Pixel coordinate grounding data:
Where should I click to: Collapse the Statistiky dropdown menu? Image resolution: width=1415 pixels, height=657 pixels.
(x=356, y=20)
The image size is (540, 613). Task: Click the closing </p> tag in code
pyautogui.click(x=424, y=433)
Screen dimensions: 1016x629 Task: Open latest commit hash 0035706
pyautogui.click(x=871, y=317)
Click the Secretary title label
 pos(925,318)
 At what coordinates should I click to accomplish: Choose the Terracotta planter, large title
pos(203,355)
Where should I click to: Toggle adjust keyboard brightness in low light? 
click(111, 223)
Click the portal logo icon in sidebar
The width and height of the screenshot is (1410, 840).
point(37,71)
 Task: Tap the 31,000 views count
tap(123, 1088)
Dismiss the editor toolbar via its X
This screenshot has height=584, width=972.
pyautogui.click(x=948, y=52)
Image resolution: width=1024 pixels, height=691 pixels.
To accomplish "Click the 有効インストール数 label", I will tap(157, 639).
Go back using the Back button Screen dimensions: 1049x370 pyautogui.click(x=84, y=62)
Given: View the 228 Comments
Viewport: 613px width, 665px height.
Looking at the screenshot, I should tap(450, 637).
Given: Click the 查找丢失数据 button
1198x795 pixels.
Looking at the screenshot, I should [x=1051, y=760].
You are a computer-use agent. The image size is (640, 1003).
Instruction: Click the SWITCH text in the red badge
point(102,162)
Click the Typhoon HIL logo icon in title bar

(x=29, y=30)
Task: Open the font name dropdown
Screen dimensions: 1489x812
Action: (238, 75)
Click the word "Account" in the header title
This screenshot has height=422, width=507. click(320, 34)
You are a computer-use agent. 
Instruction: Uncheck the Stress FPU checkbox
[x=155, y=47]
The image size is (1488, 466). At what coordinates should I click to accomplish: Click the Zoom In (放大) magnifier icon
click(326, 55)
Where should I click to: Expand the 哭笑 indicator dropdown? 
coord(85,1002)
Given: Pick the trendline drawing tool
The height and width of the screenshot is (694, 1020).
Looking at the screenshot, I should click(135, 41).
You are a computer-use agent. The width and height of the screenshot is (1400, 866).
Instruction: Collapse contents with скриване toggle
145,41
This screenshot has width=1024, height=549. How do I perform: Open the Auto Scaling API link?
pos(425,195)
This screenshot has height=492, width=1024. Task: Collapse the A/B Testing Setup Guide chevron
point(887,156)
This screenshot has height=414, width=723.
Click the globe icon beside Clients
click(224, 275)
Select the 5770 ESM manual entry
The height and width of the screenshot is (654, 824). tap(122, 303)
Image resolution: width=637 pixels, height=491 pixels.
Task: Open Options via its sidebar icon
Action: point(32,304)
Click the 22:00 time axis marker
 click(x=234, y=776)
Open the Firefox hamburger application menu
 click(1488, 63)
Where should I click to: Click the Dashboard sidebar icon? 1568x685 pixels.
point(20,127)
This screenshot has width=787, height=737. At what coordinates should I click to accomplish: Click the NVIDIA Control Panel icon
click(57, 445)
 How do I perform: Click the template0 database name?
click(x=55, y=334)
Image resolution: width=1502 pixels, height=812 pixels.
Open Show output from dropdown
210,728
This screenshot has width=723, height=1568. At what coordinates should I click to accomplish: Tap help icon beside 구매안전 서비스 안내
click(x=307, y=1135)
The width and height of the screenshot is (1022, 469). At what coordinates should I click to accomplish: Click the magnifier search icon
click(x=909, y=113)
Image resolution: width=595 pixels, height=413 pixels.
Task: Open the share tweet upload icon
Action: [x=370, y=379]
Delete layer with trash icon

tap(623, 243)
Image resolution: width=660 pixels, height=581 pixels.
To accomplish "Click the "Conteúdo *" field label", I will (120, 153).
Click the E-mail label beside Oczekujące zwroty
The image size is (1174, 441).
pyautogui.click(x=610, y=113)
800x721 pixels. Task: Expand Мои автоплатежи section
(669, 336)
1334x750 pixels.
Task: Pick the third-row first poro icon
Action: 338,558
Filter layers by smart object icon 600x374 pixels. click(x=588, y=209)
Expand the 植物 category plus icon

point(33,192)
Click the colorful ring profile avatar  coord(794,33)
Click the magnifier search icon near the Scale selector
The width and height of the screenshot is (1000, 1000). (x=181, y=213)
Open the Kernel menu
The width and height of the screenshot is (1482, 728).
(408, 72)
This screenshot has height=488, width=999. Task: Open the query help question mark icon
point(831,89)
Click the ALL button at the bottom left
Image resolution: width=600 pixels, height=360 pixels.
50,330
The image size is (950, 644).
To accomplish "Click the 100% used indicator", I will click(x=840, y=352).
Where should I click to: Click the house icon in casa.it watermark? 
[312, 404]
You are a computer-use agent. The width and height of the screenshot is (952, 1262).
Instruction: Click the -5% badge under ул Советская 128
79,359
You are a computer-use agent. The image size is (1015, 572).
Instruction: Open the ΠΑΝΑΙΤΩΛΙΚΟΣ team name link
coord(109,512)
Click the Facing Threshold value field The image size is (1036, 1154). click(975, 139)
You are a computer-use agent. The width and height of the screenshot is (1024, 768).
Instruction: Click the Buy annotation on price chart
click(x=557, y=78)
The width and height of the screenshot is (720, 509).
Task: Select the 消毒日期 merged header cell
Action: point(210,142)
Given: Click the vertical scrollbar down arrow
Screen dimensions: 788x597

▸ **WHAT YOU SHOULD DO**: Copy out the entries above without altering a single character.

▸ **WRITTEN REPLY**:
Where should I click to: Collapse the Statistiky dropdown menu? Image resolution: width=1415 pixels, height=657 pixels.
(x=356, y=20)
The image size is (540, 613). Task: Click the closing </p> tag in code
pyautogui.click(x=424, y=433)
Screen dimensions: 1016x629 Task: Open latest commit hash 0035706
pyautogui.click(x=871, y=317)
Click the Secretary title label
 pos(925,318)
 At what coordinates should I click to accomplish: Choose the Terracotta planter, large title
pos(203,355)
Where should I click to: Toggle adjust keyboard brightness in low light? 
click(111, 223)
Click the portal logo icon in sidebar
The width and height of the screenshot is (1410, 840).
point(37,71)
 Task: Tap the 31,000 views count
tap(123, 1088)
Dismiss the editor toolbar via its X
This screenshot has height=584, width=972.
pyautogui.click(x=948, y=52)
Image resolution: width=1024 pixels, height=691 pixels.
To accomplish "Click the 有効インストール数 label", I will tap(157, 639).
Go back using the Back button Screen dimensions: 1049x370 pyautogui.click(x=84, y=62)
Given: View the 228 Comments
Viewport: 613px width, 665px height.
Looking at the screenshot, I should tap(450, 637).
Given: Click the 查找丢失数据 button
1198x795 pixels.
Looking at the screenshot, I should [x=1051, y=760].
You are a computer-use agent. The image size is (640, 1003).
Instruction: Click the SWITCH text in the red badge
point(102,162)
Click the Typhoon HIL logo icon in title bar

(x=29, y=30)
Task: Open the font name dropdown
Screen dimensions: 1489x812
Action: (238, 75)
Click the word "Account" in the header title
This screenshot has height=422, width=507. click(320, 34)
You are a computer-use agent. 
Instruction: Uncheck the Stress FPU checkbox
[x=155, y=47]
The image size is (1488, 466). At what coordinates should I click to accomplish: Click the Zoom In (放大) magnifier icon
click(326, 55)
Where should I click to: Expand the 哭笑 indicator dropdown? 
coord(85,1002)
Given: Pick the trendline drawing tool
The height and width of the screenshot is (694, 1020).
Looking at the screenshot, I should click(135, 41).
You are a computer-use agent. The width and height of the screenshot is (1400, 866).
Instruction: Collapse contents with скриване toggle
145,41
This screenshot has width=1024, height=549. How do I perform: Open the Auto Scaling API link?
pos(425,195)
This screenshot has height=492, width=1024. Task: Collapse the A/B Testing Setup Guide chevron
point(887,156)
This screenshot has height=414, width=723.
Click the globe icon beside Clients
click(224, 275)
Select the 5770 ESM manual entry
The height and width of the screenshot is (654, 824). tap(122, 303)
Image resolution: width=637 pixels, height=491 pixels.
Task: Open Options via its sidebar icon
Action: point(32,304)
Click the 22:00 time axis marker
 click(x=234, y=776)
Open the Firefox hamburger application menu
 click(1488, 63)
Where should I click to: Click the Dashboard sidebar icon? 1568x685 pixels.
point(20,127)
This screenshot has width=787, height=737. At what coordinates should I click to accomplish: Click the NVIDIA Control Panel icon
click(57, 445)
 How do I perform: Click the template0 database name?
click(x=55, y=334)
Image resolution: width=1502 pixels, height=812 pixels.
Open Show output from dropdown
210,728
This screenshot has width=723, height=1568. At what coordinates should I click to accomplish: Tap help icon beside 구매안전 서비스 안내
click(x=307, y=1135)
The width and height of the screenshot is (1022, 469). At what coordinates should I click to accomplish: Click the magnifier search icon
click(x=909, y=113)
Image resolution: width=595 pixels, height=413 pixels.
Task: Open the share tweet upload icon
Action: [x=370, y=379]
Delete layer with trash icon

tap(623, 243)
Image resolution: width=660 pixels, height=581 pixels.
To accomplish "Click the "Conteúdo *" field label", I will (120, 153).
Click the E-mail label beside Oczekujące zwroty
The image size is (1174, 441).
pyautogui.click(x=610, y=113)
800x721 pixels. Task: Expand Мои автоплатежи section
(669, 336)
1334x750 pixels.
Task: Pick the third-row first poro icon
Action: 338,558
Filter layers by smart object icon 600x374 pixels. click(x=588, y=209)
Expand the 植物 category plus icon

point(33,192)
Click the colorful ring profile avatar  coord(794,33)
Click the magnifier search icon near the Scale selector
The width and height of the screenshot is (1000, 1000). (x=181, y=213)
Open the Kernel menu
The width and height of the screenshot is (1482, 728).
(408, 72)
This screenshot has height=488, width=999. Task: Open the query help question mark icon
point(831,89)
Click the ALL button at the bottom left
Image resolution: width=600 pixels, height=360 pixels.
50,330
The image size is (950, 644).
To accomplish "Click the 100% used indicator", I will click(x=840, y=352).
Where should I click to: Click the house icon in casa.it watermark? 
[312, 404]
You are a computer-use agent. The width and height of the screenshot is (952, 1262).
Instruction: Click the -5% badge under ул Советская 128
79,359
You are a computer-use agent. The image size is (1015, 572).
Instruction: Open the ΠΑΝΑΙΤΩΛΙΚΟΣ team name link
coord(109,512)
Click the Facing Threshold value field The image size is (1036, 1154). click(975, 139)
You are a computer-use agent. The width and height of the screenshot is (1024, 768).
Instruction: Click the Buy annotation on price chart
click(x=557, y=78)
The width and height of the screenshot is (720, 509).
Task: Select the 消毒日期 merged header cell
Action: point(210,142)
Given: Click the vertical scrollbar down arrow
Screen dimensions: 788x597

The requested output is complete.